The penalization of coefficients with methods like lasso, adaptive lasso, and ridge regression means that you can model data even when the number of predictors exceeds the number of observations. You certainly have enough to use adaptive lasso, although this doesn't mean that the results will necessarily be as good as you might find with a larger data set.
If you had 100 times as many cases you might consider train/test splits. That only leads to trouble with data sets of this scale.

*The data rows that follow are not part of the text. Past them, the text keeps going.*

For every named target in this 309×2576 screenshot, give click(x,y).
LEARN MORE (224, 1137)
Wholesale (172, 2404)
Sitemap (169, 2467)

You can validate your model-building process by repeating it on multiple bootstrap samples of your data and evaluating those models on the full data set.
Categorical predictors have to be handled carefully in penalized regressions, although there might be some simplification with adaptive lasso.
First, with standard lasso and ridge regression you want all predictors to be on comparable scales because you penalize all regression coefficients equally according to their magnitudes (lasso) or squared magnitudes (ridge). For continuous predictors that's accomplished via scaling to unit variance. But there's no single simple way to put categorical predictors into comparable scales versus each other or versus continuous predictors. The extra weighting of coefficient magnitudes in adaptive lasso inversely to initial estimate magnitudes might tend to minimize that problem.
Second, simple lasso by itself doesn't know that multiple regression coefficients correspond to the same multi-category predictor. You can specify that with the group lasso. So if you want all coefficients associated with a multi-category predictor to be retained or excluded together you would need to use an adaptive group lasso.